W pierwszej rundzie płocczanki pokonały w Chemiku MKS MOS wyraźnie 23:16, dlatego jechały do Gniezna z dużymi nadziejami na dwupunktową zdobycz. Tym bardziej że gospodynie poniosły ostatnio siedem porażek z rzędu i plasowały się na dole tabeli.
Do 20 minuty sobotniego spotkania wszystko układało się po myśli płocczanek. Po wyrównanym początku wyszły na prowadzenie 11:7 i ... kompletnie „stanęły”. Do przerwy nie trafiły już ani razu i pierwsza połowa zakończyła się wynikiem 12:11 dla MKS MOS!
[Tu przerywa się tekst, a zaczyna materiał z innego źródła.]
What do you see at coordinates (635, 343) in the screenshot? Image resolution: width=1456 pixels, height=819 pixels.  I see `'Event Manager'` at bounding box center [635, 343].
Po przerwie gra Jutrzenki niestety nie poprawiła się, gospodynie dzięki znakomitej obronie systematycznie powiększały przewagę. Nie przeszkodziła im nawet kontuzja Pauliny Stachowiak,która zdobyła aż osiem bramek. W 46. minucie gospodynie wygrywały 21:15. Jutrzenkę bezlitośnie punktowała Joanna Różańska, która zapisała na koncie dziewięć trafień.
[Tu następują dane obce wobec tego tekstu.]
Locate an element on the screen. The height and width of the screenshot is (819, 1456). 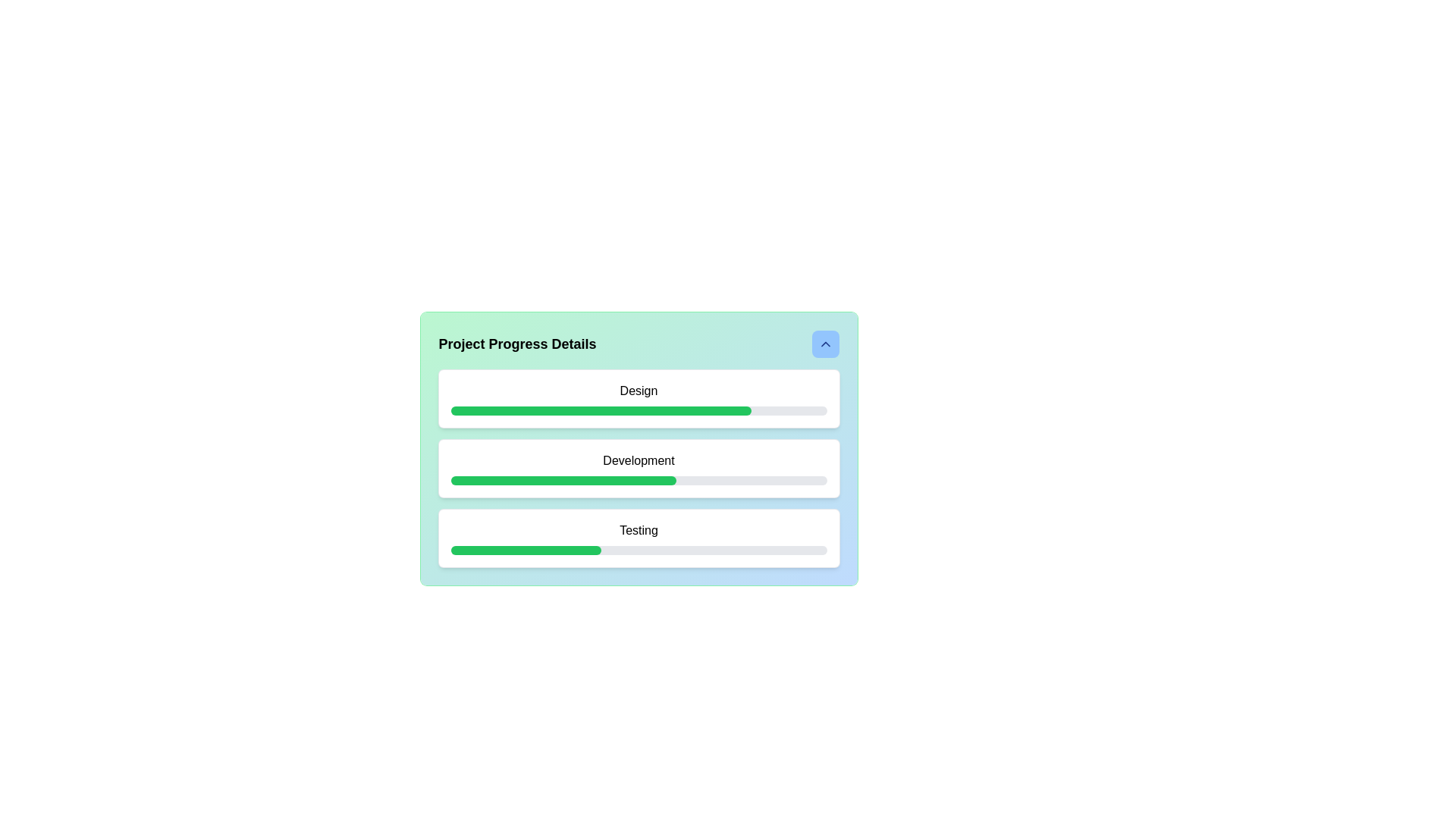
progress levels visually on the grouped informational component labeled 'Project Progress Details' containing the sections 'Design', 'Development', and 'Testing' with progress indicators is located at coordinates (639, 467).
W końcówce meczu płocczanki poderwały się jeszcze do walki, ale nie zdołały zagrozić już lepiej dysponowanym tego dnia rywalkom. Mecz zakończył się wynikiem 26:22 dla drużyny z Gniezna i punkty zostały w tym mieście.
Inne wyniki:
PCM Kościerzyna - Słupia Słupsk 28:32 (13:11)
MOS Gniezno - AZS PWSZ Płock 26:22 (12:11)
Sparta Oborniki Wlkp.-AZS AWF Poznań 29:24 (16:9)
Sambor Tczew - pauzował
W tabeli prowadzi Sambor przed Słupią (po 14 punktów), Spartą (10), Jutrzenką i Kościerzyną (po 8), Gnieznem (4) i Poznaniem (2).